For this study, the Kessler Foundation recruited 252 individuals with MS ages 20 to 64, who were working full- or part-time. A survey administered at the outset of the study identified 67 participants at risk for unemployment, defined as considering reducing their hours or leaving their jobs in the near future. The 'at risk' and 'not at risk' groups were compared by disease measures, person-specific factors, and health-related behaviors.

Individuals at risk tended to have a progressive form of the disease, more fatigue, poorer coping mechanisms, and less MS self-efficacy. They were also less likely to report engaging in positive behaviors such as healthful diets, exercise, and social and intellectual activities.
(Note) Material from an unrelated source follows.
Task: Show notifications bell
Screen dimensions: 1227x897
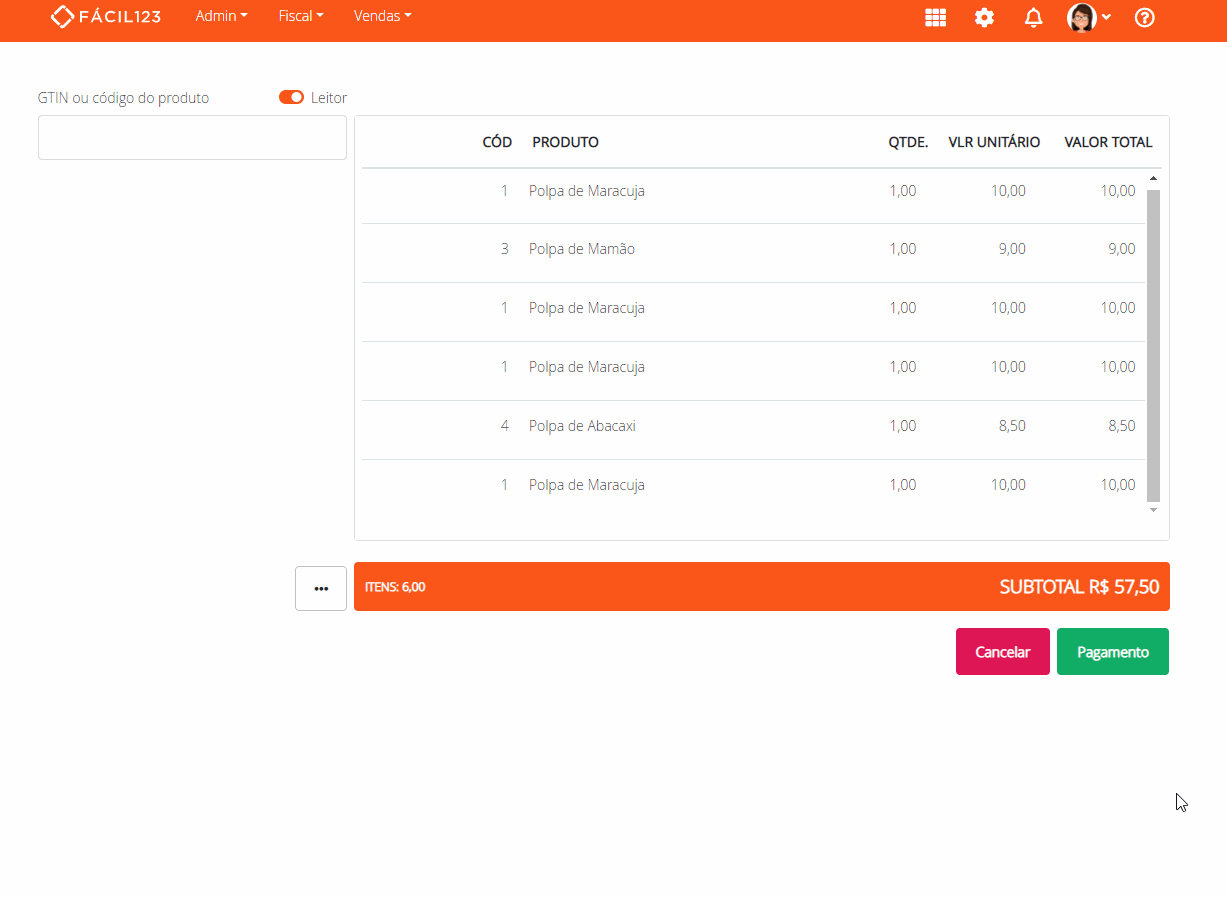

Researchers found the risk of unemployment is highest during the first three to five years after diagnosis, so early intervention is necessary to prevent job losses, and their subsequent effect on physical and mental health, as well as on personal and family finances. This study points to factors related to risk of unemployment that may be amenable to early intervention. 

The researchers said that while further research is needed, professionals who provide MS care should be aware of the potential effect of this diagnosis on future employment, and be prepared to intervene before individuals leave the work force.

The article was published in the journal Multiple Sclerosis and Related Disorders.